Foreclosures in November were at their lowest since 2000, comprising 0.4 percent of mortgages, according to CoreLogic’s latest Loan Performance Insights Report.
Delinquencies dropped to 4.1 percent of mortgages nationwide, the report shows. Two percent of all mortgages were 30-59 days past due; 0.7 percent were 60-89 days past due; and 1.5 percent were 90 days or more past due. The latter were at their lowest since 2006.
Considering how delinquencies develop, 0.9 percent of mortgages became 30 days past due in November, according to the report. In Nov. 2017, that figure was 1 percent, and in Jan. 2007, 1.2 percent.
All in all, delinquencies have fallen for 11 months in a row.
Fewer foreclosures—brought on by climbing earnings and home values—are an indicator that the market is stabilizing, says Dr. Frank Nothaft, chief economist at CoreLogic.

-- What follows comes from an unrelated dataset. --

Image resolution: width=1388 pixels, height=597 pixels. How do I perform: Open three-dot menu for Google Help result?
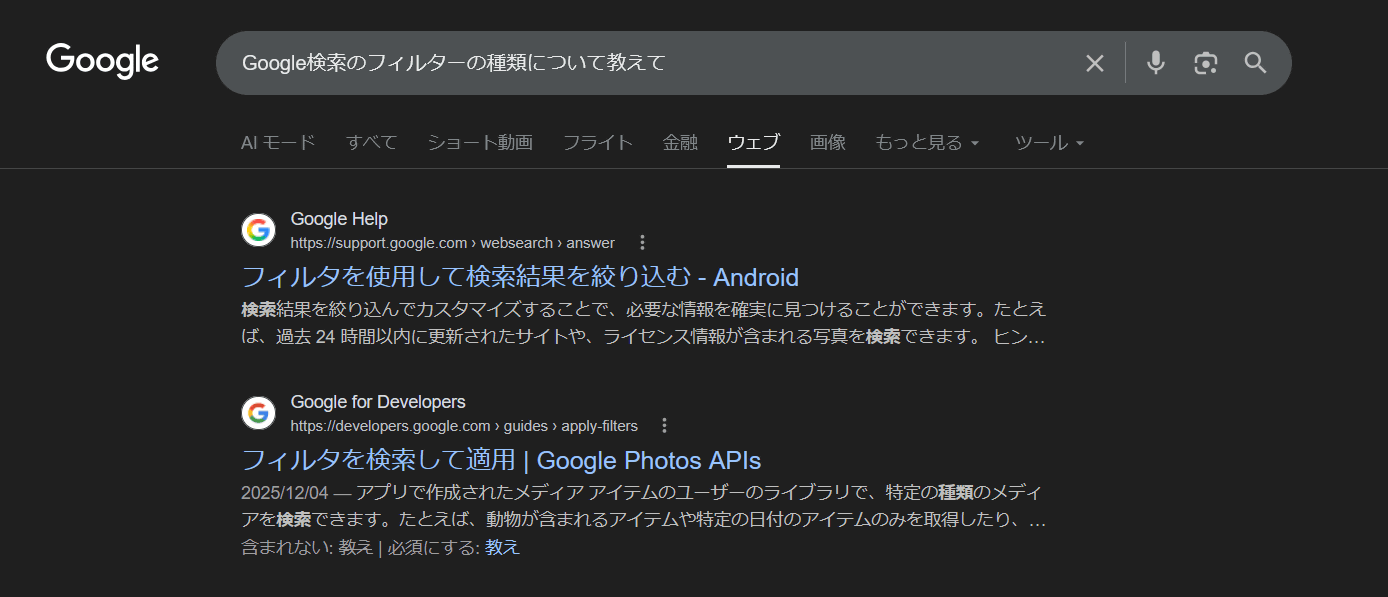point(642,242)
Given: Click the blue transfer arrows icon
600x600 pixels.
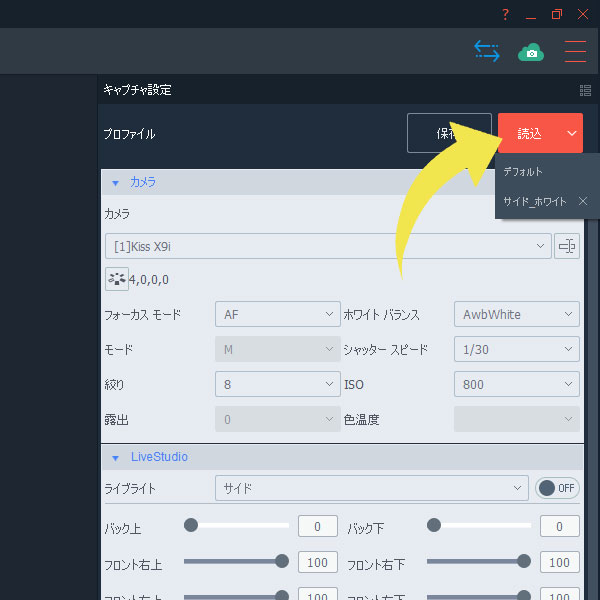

“Solid income growth, a record amount of home equity and an absence of high-risk loan products put the U.S. homeowner on solid ground,” Nothaft says. “All of this has helped push delinquency and foreclosure rates to the lowest levels in almost two decades, and will provide a cushion if the housing market should turn down.”
There was at least one area where delinquencies grew in November: North Carolina, which was devastated by Hurricane Florence in September. This aftereffect is expected, says CoreLogic CEO/President Frank Martell, is likely to reverse in time.
“On a national basis, we continue to see strong loan performance,” Martell says. “Areas that were impacted by hurricanes or wildfires in 2018 are now seeing relatively large annual gains in the share of mortgages moving into 30-day delinquency. As with previous disasters, this is to be expected and we will see the impacts dissipate over time.”